Israblog
- Website type: Blogging Service
- Owner: Israblog Association
- Founder: Yariv Habot
- Website: www.israblog.co.il
- Commercial: No
- Launched: 25 August 2001
- Current status: Active

= Israblog =

Israeli blogging service

Israblog (ישראבלוג) is an Israeli blogging service, where mostly Hebrew-speaking Internet users keep blogs (including photoblogs) and enjoy many social networking features. With over 50,000 active bloggers, it is considered the biggest blogging service in Hebrew. It was previously operated by Nana10, based in Giv'atayim, Israel. Since May 2020, it is being operated by a nonprofit organization.

==History==
Israblog is the first blogging service in Hebrew.
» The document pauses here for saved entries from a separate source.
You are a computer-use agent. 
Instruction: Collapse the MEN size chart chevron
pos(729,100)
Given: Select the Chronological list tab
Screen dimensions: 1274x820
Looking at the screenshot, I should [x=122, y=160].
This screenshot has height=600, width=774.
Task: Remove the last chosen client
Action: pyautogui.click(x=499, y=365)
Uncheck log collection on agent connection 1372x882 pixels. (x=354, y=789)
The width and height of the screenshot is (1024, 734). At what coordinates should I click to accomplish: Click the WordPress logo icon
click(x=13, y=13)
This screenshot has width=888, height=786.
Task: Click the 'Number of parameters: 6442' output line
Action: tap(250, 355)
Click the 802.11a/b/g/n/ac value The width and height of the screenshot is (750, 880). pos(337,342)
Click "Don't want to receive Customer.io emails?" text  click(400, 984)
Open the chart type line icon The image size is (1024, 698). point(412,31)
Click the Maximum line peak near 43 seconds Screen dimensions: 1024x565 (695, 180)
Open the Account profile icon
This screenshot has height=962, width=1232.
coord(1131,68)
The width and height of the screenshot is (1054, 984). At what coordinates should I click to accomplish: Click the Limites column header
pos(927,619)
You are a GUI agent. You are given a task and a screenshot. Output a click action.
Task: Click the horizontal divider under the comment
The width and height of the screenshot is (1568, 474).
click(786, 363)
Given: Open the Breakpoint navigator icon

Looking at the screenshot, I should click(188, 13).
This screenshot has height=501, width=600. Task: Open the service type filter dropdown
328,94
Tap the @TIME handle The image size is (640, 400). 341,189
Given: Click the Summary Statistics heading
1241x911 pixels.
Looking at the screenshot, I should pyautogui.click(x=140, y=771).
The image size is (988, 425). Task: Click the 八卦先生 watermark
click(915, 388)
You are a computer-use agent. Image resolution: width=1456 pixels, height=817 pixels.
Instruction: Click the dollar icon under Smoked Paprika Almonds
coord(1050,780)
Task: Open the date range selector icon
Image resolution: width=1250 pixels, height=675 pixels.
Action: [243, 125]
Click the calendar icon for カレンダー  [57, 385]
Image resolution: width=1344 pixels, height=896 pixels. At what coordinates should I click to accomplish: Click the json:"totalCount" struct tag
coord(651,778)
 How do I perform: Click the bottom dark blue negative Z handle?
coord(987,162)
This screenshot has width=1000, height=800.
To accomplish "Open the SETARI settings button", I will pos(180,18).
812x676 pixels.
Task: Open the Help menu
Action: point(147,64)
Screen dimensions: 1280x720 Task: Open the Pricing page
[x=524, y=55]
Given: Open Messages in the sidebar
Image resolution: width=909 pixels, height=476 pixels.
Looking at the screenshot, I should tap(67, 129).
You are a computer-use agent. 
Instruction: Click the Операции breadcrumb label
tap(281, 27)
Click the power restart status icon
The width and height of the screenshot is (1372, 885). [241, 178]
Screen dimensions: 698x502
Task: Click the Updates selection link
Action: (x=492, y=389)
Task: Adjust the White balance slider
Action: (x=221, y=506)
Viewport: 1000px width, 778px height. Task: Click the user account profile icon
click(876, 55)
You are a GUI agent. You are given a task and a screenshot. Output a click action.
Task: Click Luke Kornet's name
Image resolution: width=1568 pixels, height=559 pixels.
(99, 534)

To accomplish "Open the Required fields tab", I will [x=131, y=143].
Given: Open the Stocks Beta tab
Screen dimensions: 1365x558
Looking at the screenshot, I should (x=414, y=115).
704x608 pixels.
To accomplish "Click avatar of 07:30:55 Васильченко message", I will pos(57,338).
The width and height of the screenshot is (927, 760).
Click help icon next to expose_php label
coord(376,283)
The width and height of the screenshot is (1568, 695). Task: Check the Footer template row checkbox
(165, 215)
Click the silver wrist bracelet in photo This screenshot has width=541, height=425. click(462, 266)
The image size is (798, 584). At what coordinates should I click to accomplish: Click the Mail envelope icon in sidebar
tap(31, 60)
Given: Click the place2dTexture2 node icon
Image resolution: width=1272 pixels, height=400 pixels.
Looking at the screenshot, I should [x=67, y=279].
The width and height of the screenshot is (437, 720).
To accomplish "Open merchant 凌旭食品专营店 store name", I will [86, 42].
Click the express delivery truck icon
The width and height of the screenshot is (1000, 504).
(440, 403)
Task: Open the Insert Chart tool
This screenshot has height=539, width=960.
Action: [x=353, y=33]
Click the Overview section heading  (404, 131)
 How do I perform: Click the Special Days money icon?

It was founded on August 25, 2001 by Yariv Habot, in order to afford Hebrew-speaking Internet users the option of writing a blog in their mother tongue, without facing encoding and text directions problems. At first it was an experimental project, but within a few months it gathered few hundred passionate users and started to receive attention from the Israeli media. As of May 2020, close to 870,000 blogs have been opened on the site.

On October 4, 2006, Habot announced he was selling Israblog for an undisclosed amount to Nana (later "nana10"), an Israeli portal which had a business relationship with him for a while.

In December 2017, it was announced that the website will be shut down imminently, but it continued to operate. After a period of inactivity from late 2019, the website was reopened as a nonprofit on May 27, 2020, with all its existing content.